There was, I say, the Greek language. The Dean always showed the greatest delicacy of feeling in regard to any translation in or out of it that he made from the pulpit. He was never willing to accept even the faintest shade of rendering different from that commonly given without being assured of the full concurrence of the congregation. Either the translation must be unanimous and without contradiction, or he could not pass it. He would pause in his sermon and would say: “The original Greek is ‘Hoson,’ but perhaps you will allow me to translate it as equivalent to ‘Hoyon.’ ” And they did. So that if there was any fault to be found it was purely on the side of the congregation for not entering a protest at the time.

It was the same way in regard to machinery. After all, what better illustrates the supreme purpose of the All Wise than such a thing as the dynamo or the reciprocating marine engine or the pictures in the Scientific American?

Then, too, if a man has had the opportunity to travel and has seen the great lakes spread out by the hand of Providence from where one leaves the new dock at the Sound to where one arrives safe and thankful with one’s dear fellow-passengers in the spirit at the concrete landing stage at Mackinaw⁠—is not this fit and proper material for the construction of an analogy or illustration? Indeed, even apart from an analogy, is it not mighty interesting to narrate, anyway? In any case, why should the churchwardens have sent the rector on the Mackinaw trip, if they had not expected him to make some little return for it?

I lay some stress on this point because the criticisms directed against the Mackinaw sermons always seemed so unfair. If the rector had described his experiences in the crude language of the ordinary newspaper, there might, I admit, have been something unfitting about it. But he was always careful to express himself in a way that showed⁠—or, listen, let me explain with an example.

“It happened to be my lot some years ago,” he would say, “to find myself a voyager, just as one is a voyager on the sea of life, on the broad expanse of water which has been spread out to the northwest of us by the hand of Providence, at a height of five hundred and eighty-one feet above the level of the sea⁠—I refer, I may say, to Lake Huron.” Now, how different that is from saying: “I’ll never forget the time I went on the Mackinaw trip.” The whole thing has a different sound entirely.
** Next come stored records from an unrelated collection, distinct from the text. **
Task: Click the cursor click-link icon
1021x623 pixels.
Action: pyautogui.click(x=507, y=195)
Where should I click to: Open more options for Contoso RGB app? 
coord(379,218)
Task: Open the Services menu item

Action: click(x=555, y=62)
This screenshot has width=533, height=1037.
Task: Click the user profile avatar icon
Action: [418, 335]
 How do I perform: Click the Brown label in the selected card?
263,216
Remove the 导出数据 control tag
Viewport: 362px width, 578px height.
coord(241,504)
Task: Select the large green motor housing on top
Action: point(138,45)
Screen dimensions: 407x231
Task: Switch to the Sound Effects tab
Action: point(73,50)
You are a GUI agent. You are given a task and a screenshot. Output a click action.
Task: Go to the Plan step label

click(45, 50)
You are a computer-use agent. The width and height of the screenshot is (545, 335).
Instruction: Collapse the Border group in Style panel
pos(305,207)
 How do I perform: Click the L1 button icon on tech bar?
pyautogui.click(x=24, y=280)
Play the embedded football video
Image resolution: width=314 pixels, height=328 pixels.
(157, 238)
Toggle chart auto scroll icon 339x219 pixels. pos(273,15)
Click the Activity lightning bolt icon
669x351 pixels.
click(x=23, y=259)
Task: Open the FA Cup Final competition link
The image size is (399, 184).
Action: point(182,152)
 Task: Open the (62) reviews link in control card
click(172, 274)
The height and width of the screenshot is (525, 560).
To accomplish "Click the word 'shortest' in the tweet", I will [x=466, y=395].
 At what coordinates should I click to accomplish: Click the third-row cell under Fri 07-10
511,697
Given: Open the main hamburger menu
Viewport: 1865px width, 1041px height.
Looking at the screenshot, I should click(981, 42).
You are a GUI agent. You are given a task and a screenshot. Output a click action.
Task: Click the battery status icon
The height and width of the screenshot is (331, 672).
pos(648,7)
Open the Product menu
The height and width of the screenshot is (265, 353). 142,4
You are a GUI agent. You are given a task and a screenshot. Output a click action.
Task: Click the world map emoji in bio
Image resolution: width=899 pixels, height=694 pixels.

In the same way the Dean would go on:

“I was voyaging on one of those magnificent leviathans of the water⁠—I refer to the boats of the Northern Navigation Company⁠—and was standing beside the forward rail talking with a dear brother in the faith who was journeying westward also⁠—I may say he was a commercial traveller⁠—and beside us was a dear sister in the spirit seated in a deck chair, while near us were two other dear souls in grace engaged in Christian pastime on the deck⁠—I allude more particularly to the game of deck billiards.”

I leave it to any reasonable man whether, with that complete and fair-minded explanation of the environment, it was not perfectly proper to close down the analogy, as the rector did, with the simple words: “In fact, it was an extremely fine morning.”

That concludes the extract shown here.